> [Your instructions]: Reproduce the items word for word, from the first line through the line containing "Looking at the", with both ends included. Leave the pictures out of your copy.

> [Information provided]:
————————

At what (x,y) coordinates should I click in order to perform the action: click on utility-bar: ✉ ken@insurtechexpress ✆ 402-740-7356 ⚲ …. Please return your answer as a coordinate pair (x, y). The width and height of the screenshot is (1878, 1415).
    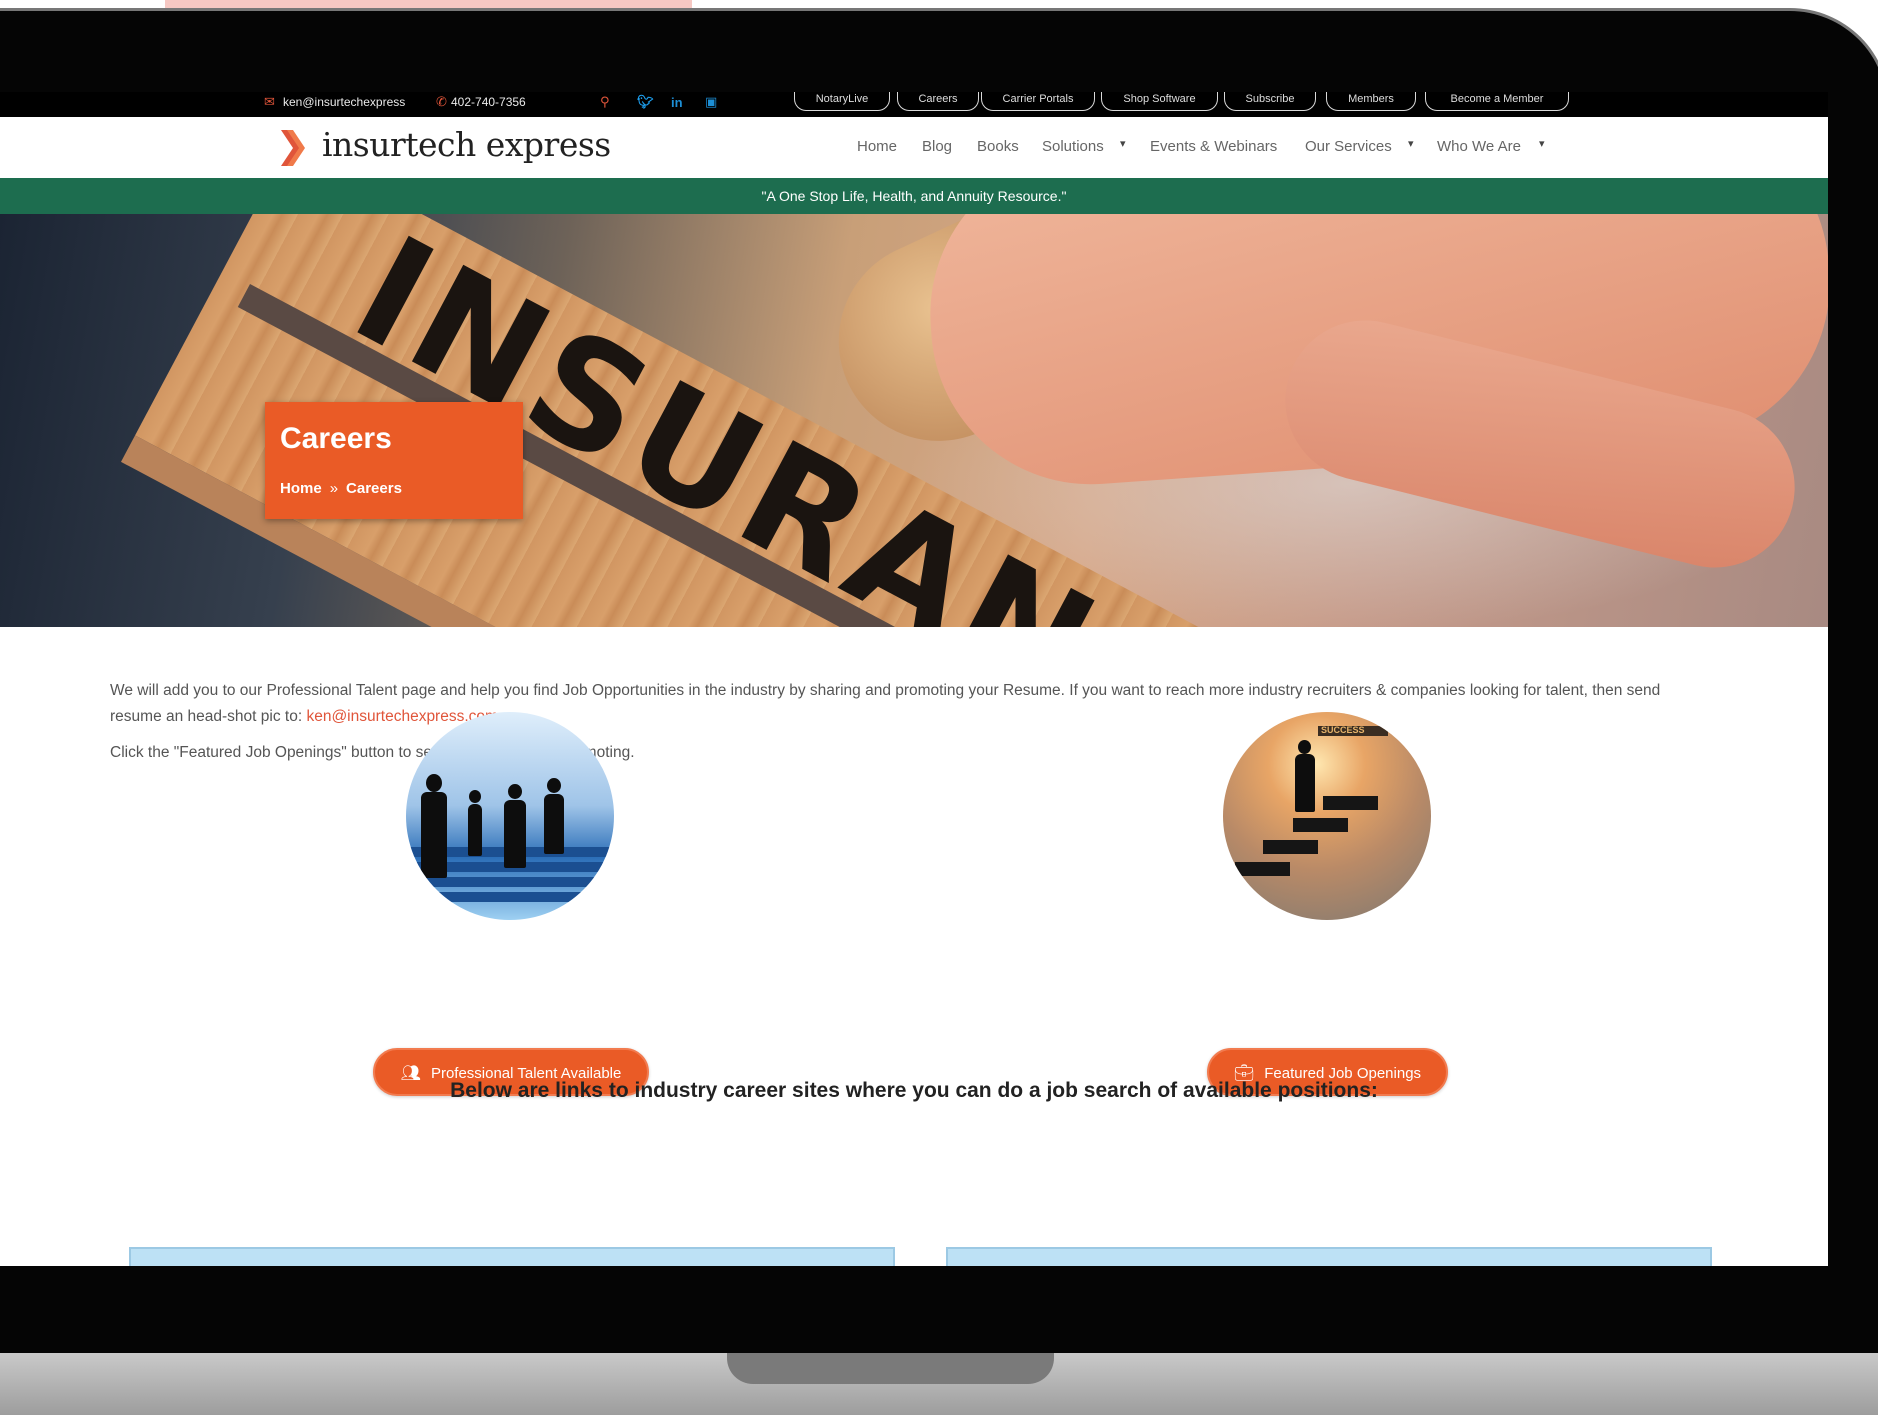
    Looking at the image, I should click on (914, 104).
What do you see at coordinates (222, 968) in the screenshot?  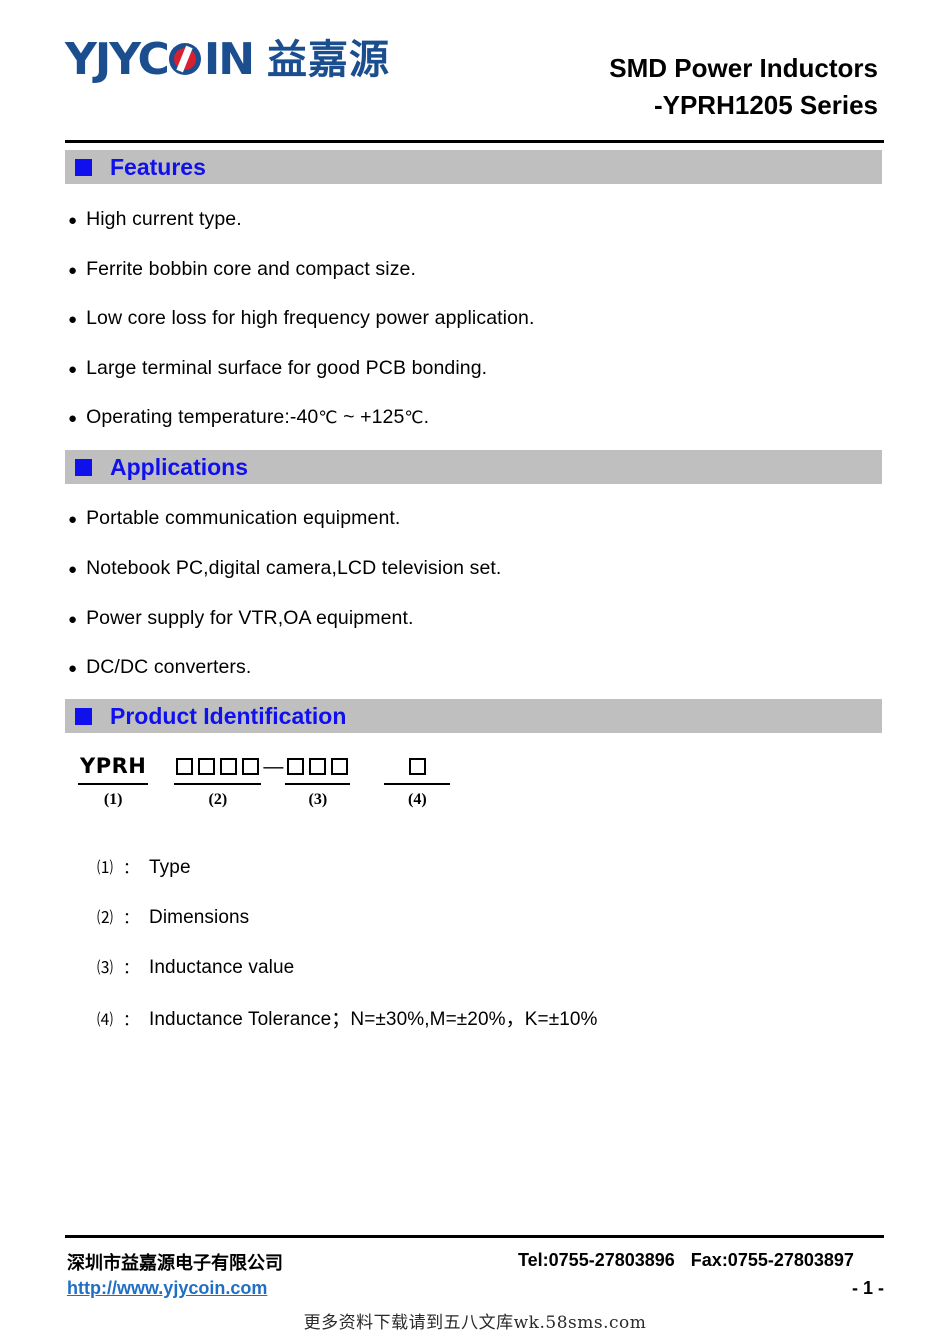 I see `legend-text: Inductance value` at bounding box center [222, 968].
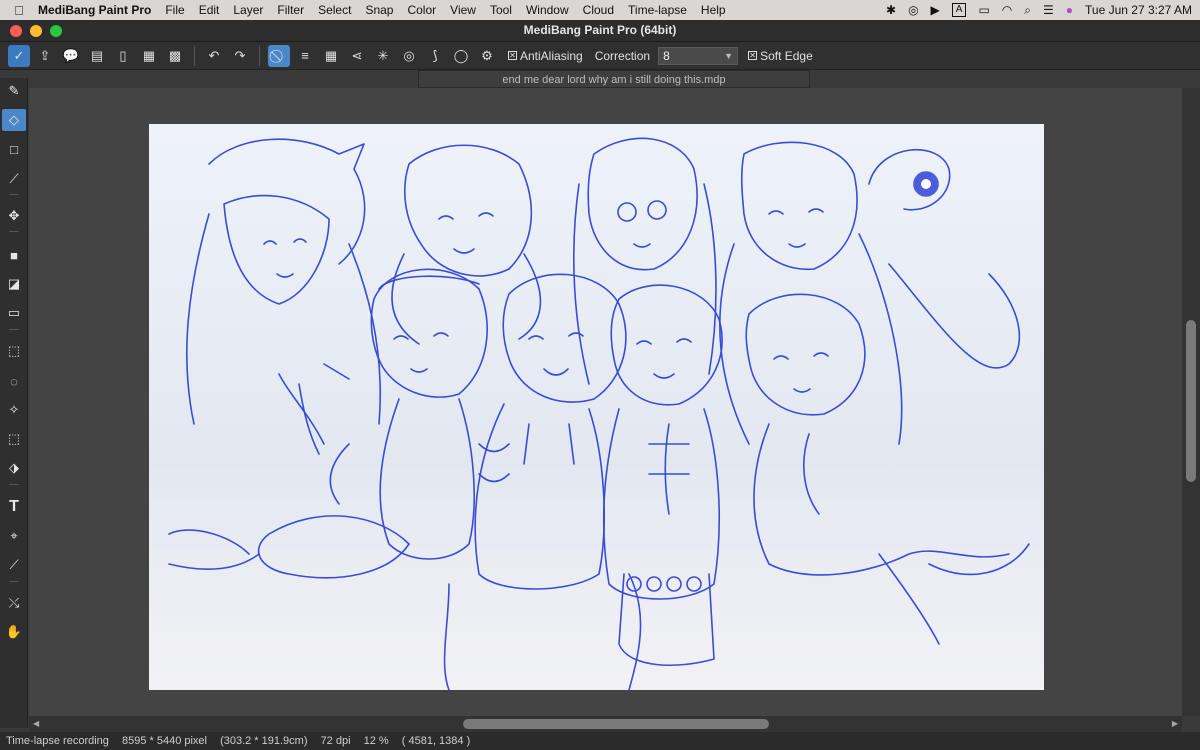 The width and height of the screenshot is (1200, 750). Describe the element at coordinates (1175, 724) in the screenshot. I see `scroll-right-icon: ▶` at that location.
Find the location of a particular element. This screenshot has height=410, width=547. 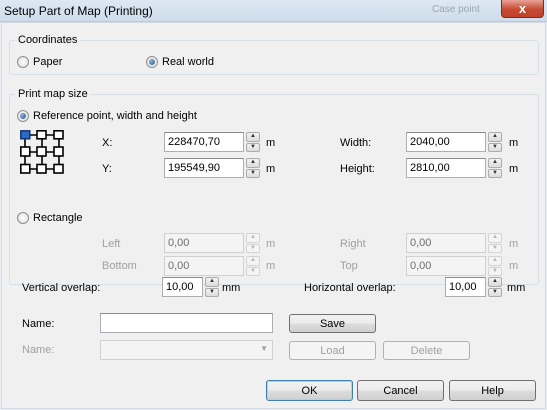

delete-button: Delete is located at coordinates (426, 350).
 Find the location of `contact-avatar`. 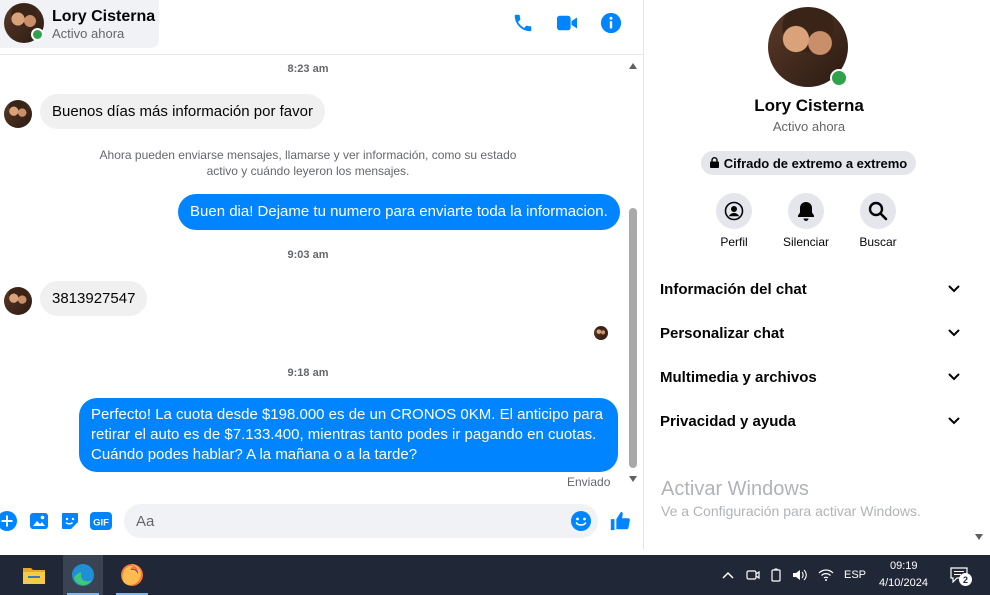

————————

> [Answer to this task]:
At what (x,y) coordinates should I click in order to perform the action: click on utility-bar: ✉ ken@insurtechexpress ✆ 402-740-7356 ⚲ …. Please return your answer as a coordinate pair (x, y). The width and height of the screenshot is (1878, 1415).
    Looking at the image, I should click on (914, 104).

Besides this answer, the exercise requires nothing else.